Religiotas dalam Puisi "Kala Bumi Meradang' Karya Ikha Djingga

 




Religiotas dalam Puisi "Kala Bumi Meradang' Karya Ikha Djingga

Oleh Muklis Puna

 Sastrapuna.com-Struktur puisi dikatagorikan dalam dua bagian besar yaitu struktur  fisik dan  batin. Struktur fisik dikelompokakan menjadi 6 bagian yaitu: 1) diksi ,2) gaya bahasa,3) imaji, 4) kata kongkrit,5) typografi, dan 6) verifikasi. Sedangkan struktur batin dibagi menjadi 4 yaitu 1) tema, 2) amanat,3) rasa/ suasana dan 4) nada.  Kedua struktur di atas merupakan otonomi dari puisi. Selain struktur tersebut terdapat juga nilai-nilai membangun sebuah puisi. Penyair pemula biasanya jarang memperhatikan kedua   hal yang telah dikemukakan di atas.  Akan tetapi, tugas kritikuslah yang   membongkar segala nilai, amanat,tema dan rasa secara terang -benderang agar puisi  itu sampai pada penikmat. Mengingat begitu luasnya kajian untuk sebuah puisi dan  membutuhkan  perenungan. Penulis membatasi kajian ini pada fokus nilai religuitas pada puisi Kala Bumi Meradang Karya Ikha Jingga.

Menurut Danandjaja (2007) nilai merupakan sejumlah  pengertian  (conceptions) yang dihayati seseorang mengenai apa yang lebih penting atau kurang penting, apa yang lebih baik atau kurang baik, dan apa yang lebih benar atau kurang benar. Awal mula segala sastra adalah religius. Karya sastra menyimpan jagat religius. Karya sastra yang berangkat dari aspek agama akan memberikan gelora makna mengenai kebenaran Ilahiah dan kebenaran insaniah. Di sini karya sastra selain menyuguhkan nilai estetis juga memberikan semangat religius, semangat yang bakal mencapai kebenaran yang hakiki. https://abduhsempana.blogspot.com/2015/11/pengertian-nilai-religius-dalam-novel.html diakses 21 februari 2022

Kutipan -kutipan di atas menguraikan bahwa konsep nilai dan religius adalah suatu norma yang ditanamkan di badan  karya sastra (puisi). Konsep religi adalah nilai yang menghubungkan antara manusia dengan  tuhannya secara horizontal, dan manusia secara vertikal. Dalam bait pertama puisi ini jelas terlihat /Manusia bangga kelak jadi belatung/ Sebuah puisi terus mengisap punting/, hingga kaki buntung/ bahwa dalam hidup manusia tidak bebas seperti binatang. Artinya, segala tindakan dan tingkah laku disetir oleh  agama sebagai kompas dalam mengarungi dunia. Walaupun demikian, secara naluri manusia cenderung menyimpang dari aturan. Anehnya penyimpangn ini sering dilakukan secara vulgar. Manusia  kadang luput dari tujuan sebenarnya bahwa belatung adalah.binatang khas yang mampu mengurai seluruh jasad menjadi tembikar hingga menyatu kembali dengan bumi.

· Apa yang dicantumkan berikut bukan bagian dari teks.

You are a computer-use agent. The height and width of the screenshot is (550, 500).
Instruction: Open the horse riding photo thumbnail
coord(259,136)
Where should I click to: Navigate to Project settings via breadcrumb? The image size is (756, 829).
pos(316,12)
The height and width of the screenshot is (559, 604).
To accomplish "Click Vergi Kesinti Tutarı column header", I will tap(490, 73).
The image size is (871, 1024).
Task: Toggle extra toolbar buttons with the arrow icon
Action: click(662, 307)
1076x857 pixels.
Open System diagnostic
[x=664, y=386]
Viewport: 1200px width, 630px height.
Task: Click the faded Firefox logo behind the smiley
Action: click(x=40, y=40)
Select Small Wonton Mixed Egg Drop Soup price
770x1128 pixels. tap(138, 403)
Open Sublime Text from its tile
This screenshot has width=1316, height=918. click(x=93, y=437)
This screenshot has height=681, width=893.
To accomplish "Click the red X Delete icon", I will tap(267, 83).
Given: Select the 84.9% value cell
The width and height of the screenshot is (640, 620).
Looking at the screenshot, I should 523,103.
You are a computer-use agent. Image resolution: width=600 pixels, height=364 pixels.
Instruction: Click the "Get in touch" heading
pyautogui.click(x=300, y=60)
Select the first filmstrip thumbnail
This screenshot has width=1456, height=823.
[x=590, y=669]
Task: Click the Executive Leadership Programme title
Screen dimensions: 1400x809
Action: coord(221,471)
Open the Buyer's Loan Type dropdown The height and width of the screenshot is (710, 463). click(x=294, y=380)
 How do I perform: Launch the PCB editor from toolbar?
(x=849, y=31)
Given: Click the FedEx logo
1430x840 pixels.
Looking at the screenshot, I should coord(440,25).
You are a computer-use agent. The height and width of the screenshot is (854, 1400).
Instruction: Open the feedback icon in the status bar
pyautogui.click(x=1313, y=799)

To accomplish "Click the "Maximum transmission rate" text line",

Selanjutnya, /sebuah puisi terus mengisap puntung/ larik ini dipilih oleh penyair dengan hati- hati. Pemilihan majas asosiasi seperti ini membuat jiwa pembaca berpetualang mencari gantungan makna. Jika dikaitkan dengan larik di bawahnya  tampak keadaan yang bernuansa religi.  Diksi hisap yang dipilih telah mensakralkan bahwa hidup itu penuh pantauan oleh pengawal dan berbuntut pada tanggung jawab di hadapan sang Ilahi.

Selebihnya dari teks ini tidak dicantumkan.